I admit I don't get the want for a Russian car at all but someone has to love them I guess.
Pit Crew

There is a reason the Lada is named, Lada . You need a Lada money to keep them running.

The Garage 54 YouTube channel will amaze you with what can be done to and with Ladas.
Intermediate Driver

When Ladas started showing up in bg numbers here in Canada in the early 80's, many people, especially young folks with little money, could get a new one for under five grand.
A couple of years later, most of them would have a prominent place a the scrap yard. I don't think very many made it to the 90's. They were crap. Period.
Russian vodka, sure. Russian cars? Don't make me laugh.

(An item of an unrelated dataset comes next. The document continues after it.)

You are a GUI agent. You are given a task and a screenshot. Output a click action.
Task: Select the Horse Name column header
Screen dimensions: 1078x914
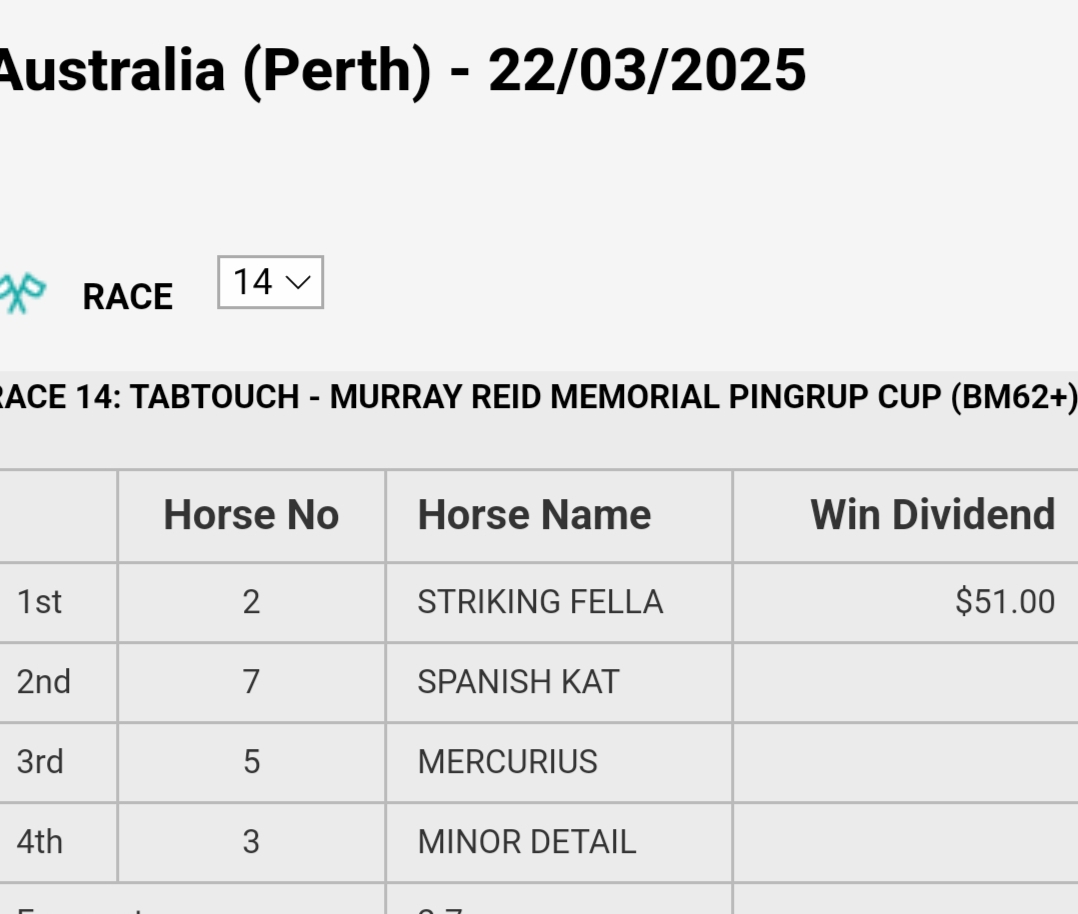[534, 515]
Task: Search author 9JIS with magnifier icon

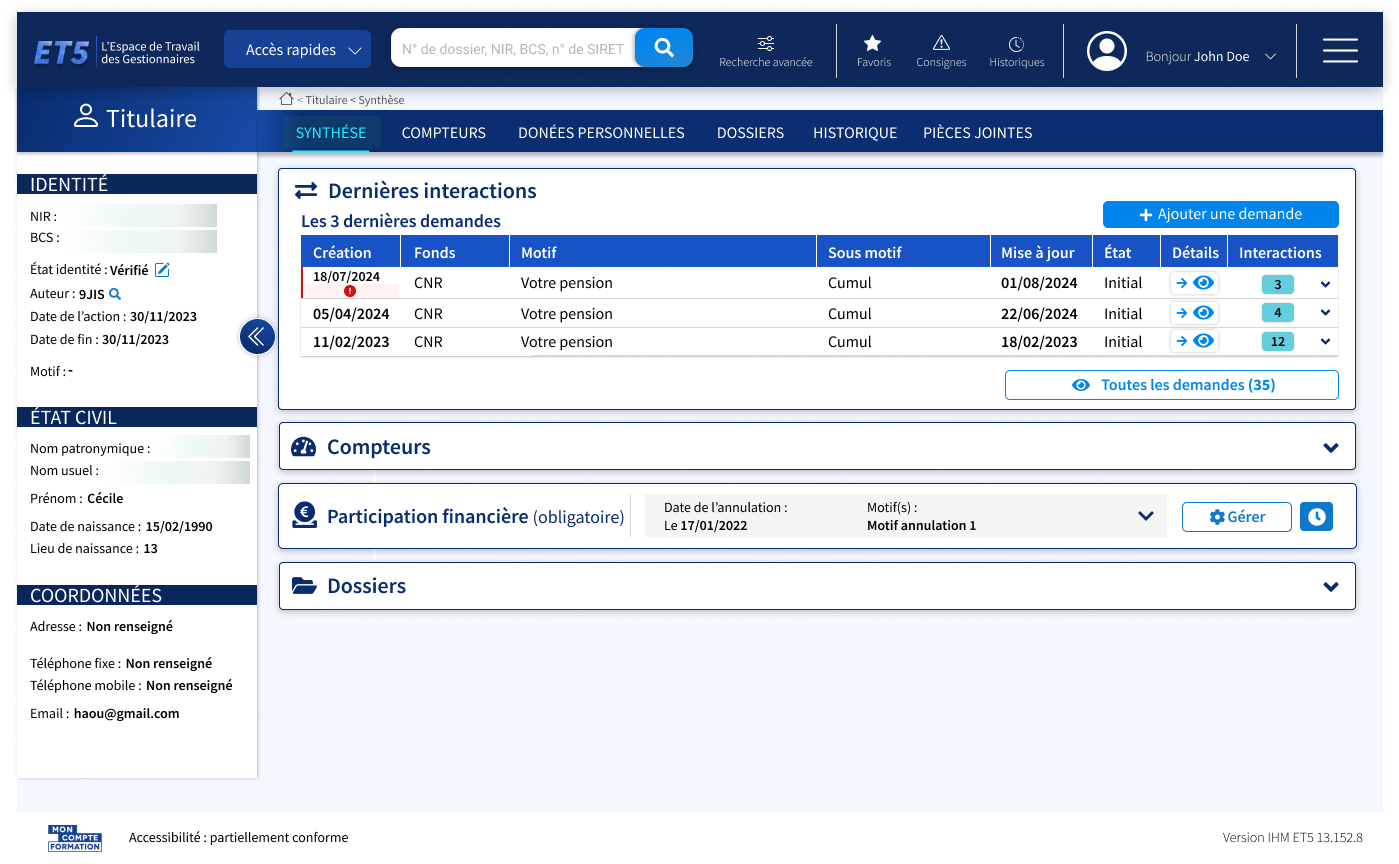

Let's cut to the chase - these are the only three things the ruskies have worth impoting:
1 - vodka
2 - caviar (I don't like it, but they are the best)
3 - mail order brides

Everything else is like communism - failed

What no Yugo ?
Advanced Driver

Interesting to see the design differences between American and other countries cars. As America once was Free Spirt so were the models and designs of the cars. In more suppressed countries the design stays less dynamic. Still like the 50's American the best.
Advanced Driver

What a treat. Great article on a fascinating slice of the hobby.
I have two models of the Gaz 21, the first in the same colors as the photograph and a blue '70.
There is also a "Pobeda" model in the collection and of course a Trabant.
Love these. They're fascinating.
At car shows I will blast past all the exoticars, supercars, tri fives, supercharged and the customized to see cars like this.
Intermediate Driver

Ladas, so close but yet so far. When visiting family on Vancouver Island in Canada I remember seeing a dealer with a small utility vehicle, no sport at that time on his lot. I don't know how successful that venture was but if the Lada was cheap and dependable it should have been a hit. I am curious how many were sold in Canada.